Task goal >>
Scale everything from the line containing "Screen dimensions: 980x879" down to the last line, writing those lines out again with their requests. Multiply each coordinate in the answers by 1.5 and round to whole numbers, with halves rounded up.

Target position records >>
◇ ◇ ◇ ◇ ◇

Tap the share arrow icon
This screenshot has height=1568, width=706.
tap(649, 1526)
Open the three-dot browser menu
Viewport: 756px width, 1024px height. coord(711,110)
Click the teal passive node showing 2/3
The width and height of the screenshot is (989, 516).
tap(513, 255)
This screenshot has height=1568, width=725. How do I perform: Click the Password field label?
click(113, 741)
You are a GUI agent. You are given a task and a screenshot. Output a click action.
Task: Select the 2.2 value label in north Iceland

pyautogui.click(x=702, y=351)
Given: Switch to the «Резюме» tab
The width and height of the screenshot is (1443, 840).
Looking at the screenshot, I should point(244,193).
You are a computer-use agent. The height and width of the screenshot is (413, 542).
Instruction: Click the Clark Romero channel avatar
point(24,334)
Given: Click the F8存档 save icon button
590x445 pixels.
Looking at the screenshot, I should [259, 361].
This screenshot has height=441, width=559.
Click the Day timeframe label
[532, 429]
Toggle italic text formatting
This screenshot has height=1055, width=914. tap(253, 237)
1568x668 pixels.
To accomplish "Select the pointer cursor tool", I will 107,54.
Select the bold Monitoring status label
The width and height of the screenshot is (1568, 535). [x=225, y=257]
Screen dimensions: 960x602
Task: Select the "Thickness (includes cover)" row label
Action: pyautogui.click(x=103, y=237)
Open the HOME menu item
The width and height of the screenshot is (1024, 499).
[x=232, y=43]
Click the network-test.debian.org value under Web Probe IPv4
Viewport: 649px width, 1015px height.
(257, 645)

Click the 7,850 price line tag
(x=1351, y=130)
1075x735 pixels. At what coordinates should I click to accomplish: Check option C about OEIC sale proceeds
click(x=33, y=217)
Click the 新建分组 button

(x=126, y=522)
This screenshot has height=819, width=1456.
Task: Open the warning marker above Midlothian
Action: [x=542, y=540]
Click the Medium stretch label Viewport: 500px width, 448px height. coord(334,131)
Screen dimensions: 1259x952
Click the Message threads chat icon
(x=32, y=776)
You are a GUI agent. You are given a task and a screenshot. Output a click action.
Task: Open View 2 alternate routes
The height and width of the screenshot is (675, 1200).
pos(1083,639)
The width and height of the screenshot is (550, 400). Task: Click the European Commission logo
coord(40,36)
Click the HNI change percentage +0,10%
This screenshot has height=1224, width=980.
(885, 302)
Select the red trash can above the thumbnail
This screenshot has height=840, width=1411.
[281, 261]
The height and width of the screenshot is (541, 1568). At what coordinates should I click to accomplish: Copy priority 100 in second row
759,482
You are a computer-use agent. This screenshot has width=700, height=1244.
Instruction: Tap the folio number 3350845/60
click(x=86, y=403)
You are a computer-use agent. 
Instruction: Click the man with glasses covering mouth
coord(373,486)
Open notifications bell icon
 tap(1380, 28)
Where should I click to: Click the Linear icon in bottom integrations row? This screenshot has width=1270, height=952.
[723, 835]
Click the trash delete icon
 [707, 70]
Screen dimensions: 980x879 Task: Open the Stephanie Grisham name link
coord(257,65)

◇ ◇ ◇ ◇ ◇

In response >>
Screen dimensions: 980x879 Task: Open the Stephanie Grisham name link
coord(386,98)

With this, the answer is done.